LA FILOSSERA è una vera e propria epidemia che in più di cent’anni fa rischiò di distruggere per sempre la viticoltura europea, causando danni enormi in tutto il continente e da cui, per un certo periodo, sembrava non ci fosse via d’uscita. 

Un insetto, un insetto giallo che nel 1866 iniziò ad attaccare le radici delle viti prima in Francia e poi nel resto d’Europa, decimando rapidamente la produzione di vino.  Un parassita che al contrario sembrava non dare noia alle viti d’oltreoceano.  Fu così che venne deciso d’impiantare viti europee su innesti americani, pratica ancora oggi diffusa in tutta Europa.

Che cosa significa vite a piede franco?

Cosa sono le viti a piede franco? La definizione piede franco si usa per definire quelle viti non innestate in cui le radici e il fusto sono di un'unica pianta.

Le viti che hanno resistito alla fillossera sono viti a piede franco. Tale resistenza è riconducibile a due fattori determinanti: tipologia di terreno e altitudine.

Furono, infatti, quelle viti e quei vitigni che solitamente vengono coltivati su terreni a quote elevate, oltre i 1000 metri sl.m., a resistere, proprio perché le basse temperature impediscono alla fillossera di sopravvivere. Inoltre, furono quelle viti coltivate su terreni sabbiosi, argillosi o vulcanici a “salvarsi” perché queste tipologie di terreno contrastano la proliferazione dell’insetto.
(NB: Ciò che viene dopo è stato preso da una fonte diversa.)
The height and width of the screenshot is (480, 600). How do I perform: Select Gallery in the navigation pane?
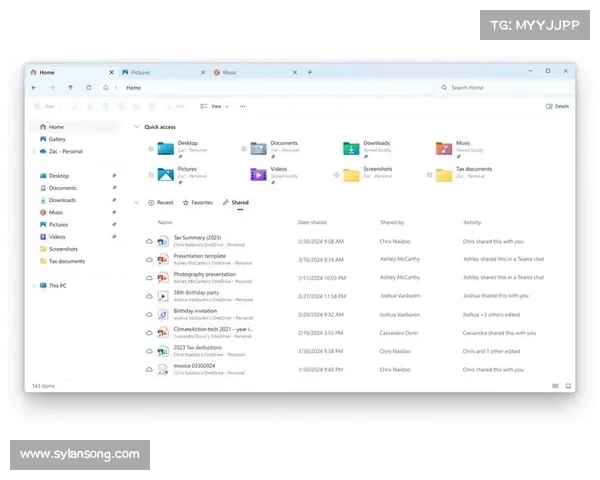tap(57, 139)
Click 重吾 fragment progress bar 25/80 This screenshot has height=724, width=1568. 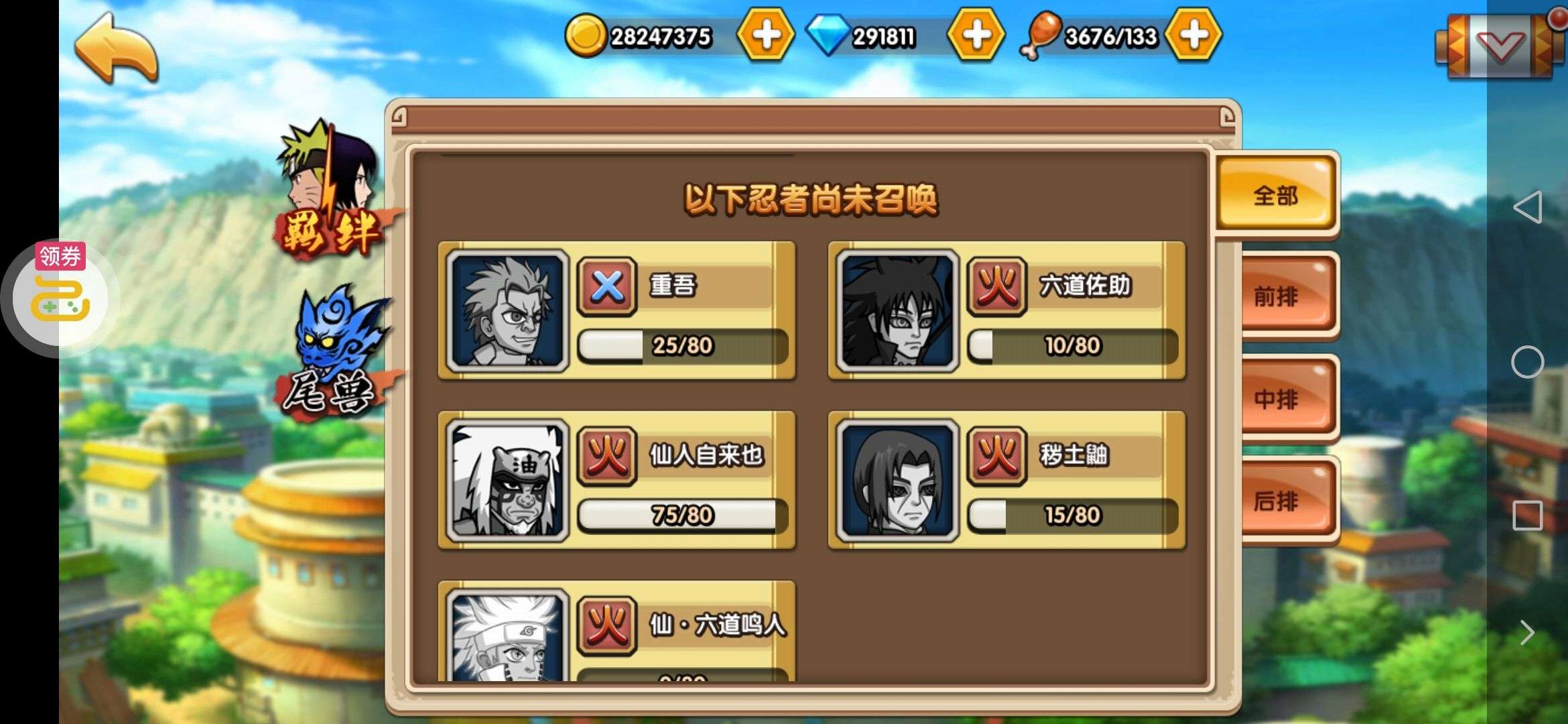point(682,346)
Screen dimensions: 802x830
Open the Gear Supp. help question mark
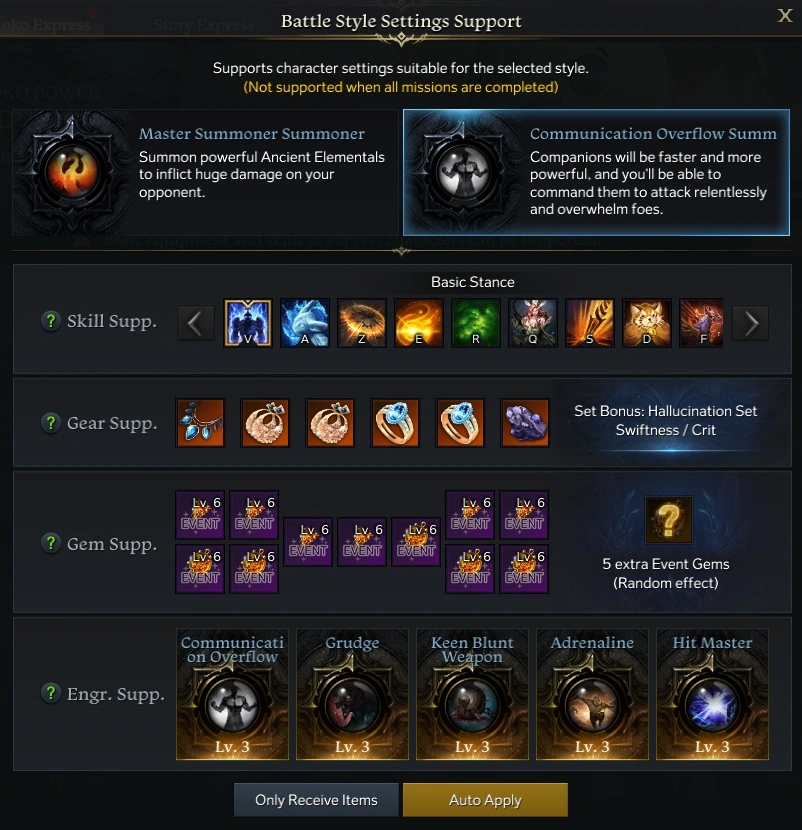51,422
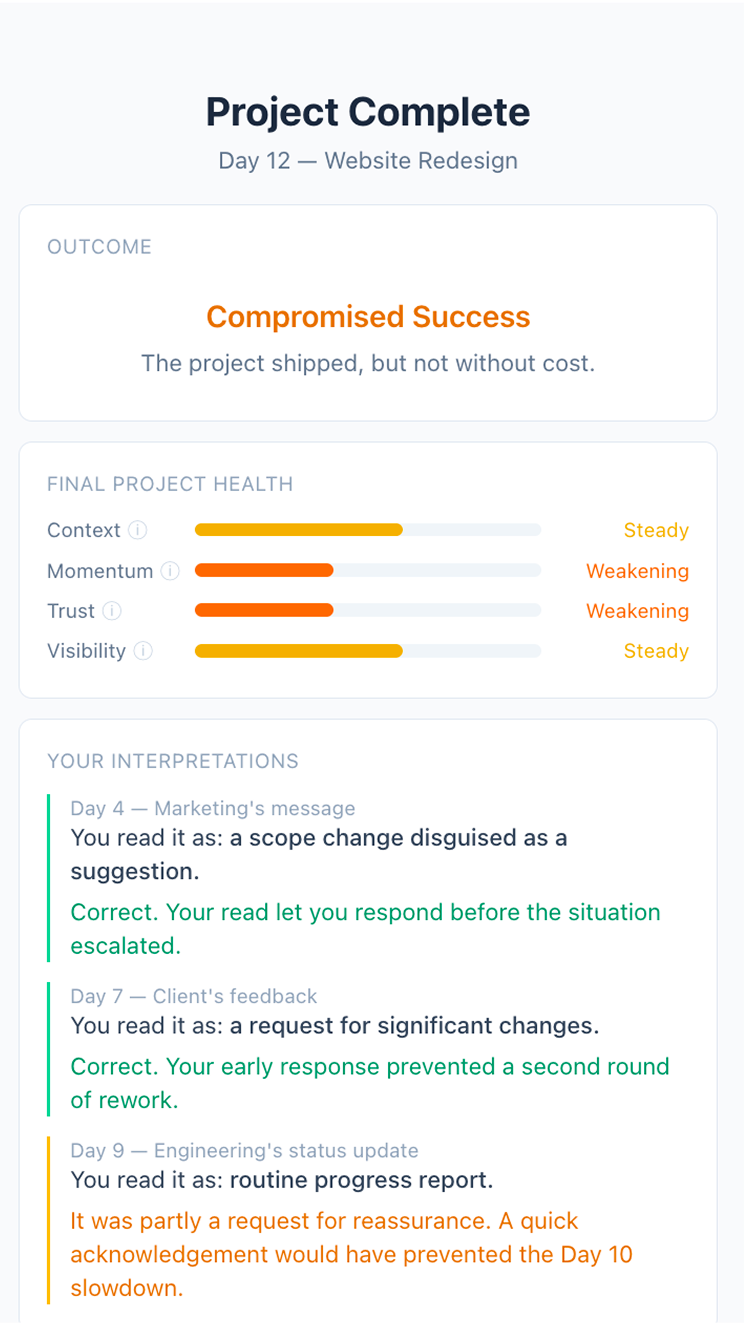Click the FINAL PROJECT HEALTH heading
This screenshot has width=744, height=1323.
coord(170,484)
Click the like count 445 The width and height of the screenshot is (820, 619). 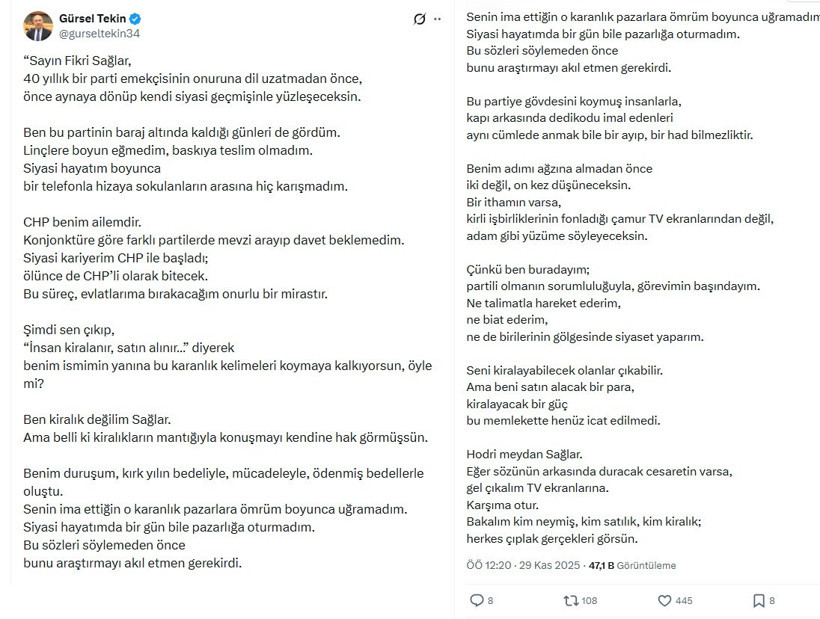point(684,601)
Dobbiamo ammettere che il numero di viti e vitigni a piede franco è piuttosto limitato, sia in Italia che nel resto d’Europa. Nel nostro Paese, si possono trovare viti a piede franco nei vigneti ad alta quota della Valle d’Aosta, in Sardegna, in particolare nel Sulcis e ad Oristano, sull’Isola di Pantelleria, in Sicilia e sui terreni vulcanici dell’Etna.

La Peronospora della vite è la malattia che in gran parte dell'Italia settentrionale rappresenta la maggiore ragione della difesa antiparassitaria del vigneto, perché, se non adeguatamente controllata, può decurtare fortemente la produzione. Originaria dell'America, giunse in Europa nell'ultimo quarto del 1800.

In agricoltura biologica l’unico metodo per prevenire e curare la 

peronospora della vite consiste nel trattamento a base di rame.

Oppure con Funghicidi

La botrite (o muffa grigia della vite) è tra le malattie fungine più gravi che minacciano la viticoltura italiana. Colpisce in particolar modo gli acini d'uva in fase di maturazione, ma può manifestare i suoi sintomi anche sulle foglie e i germogli, ovvero gli organi vegetativi della pianta di vite

Innanzitutto dobbiamo distinguere due tipologie di muffe della vite: la botrite e l’oidio. Anche se in entrambi i casi siamo di fronte a due problematiche dovute alla formazione di muffa e al proliferare di microrganismi dannosi, tra queste due malattie della vite ci sono delle differenze piuttosto importanti.

La concimazione

La concimazione consiste nell'apporto al terreno di fertilizzanti, ossia di qualsiasi materiale organico o inorganico, naturale o sintetico che, per il suo contenuto in elementi nutritivi o per le sue particolari caratteristiche chimiche, fisiche o biologiche contribuisce al nutrimento delle piante coltivate o al miglioramento della fertilità del terreno .

E' necessario porre molta attenzione alla concimazione, evitando di eccedere con lo scopo di ottenere una maggiore produzione, in quanto si rischia di ottenere solamente squilibri vegetativi e carenze nutrizionali indotte.

In linea generale, l'apporto di elementi da apportare nella concimazione di fondo per ettaro sono di: 500-800 quintali di letame; 200-1000 kg di potassio; 200-500 kg di fosforo; 100-400 kg di magnesio; 10-25 kg di boro.

È importante  concimare non solo nel periodo primaverilema anche in autunno perché in questo 

periodo le piante mostrano una buona capacità fotosintetica che permette all'apparato radicale di ottenere l'energia necessaria per assorbire le sostanze nutritive.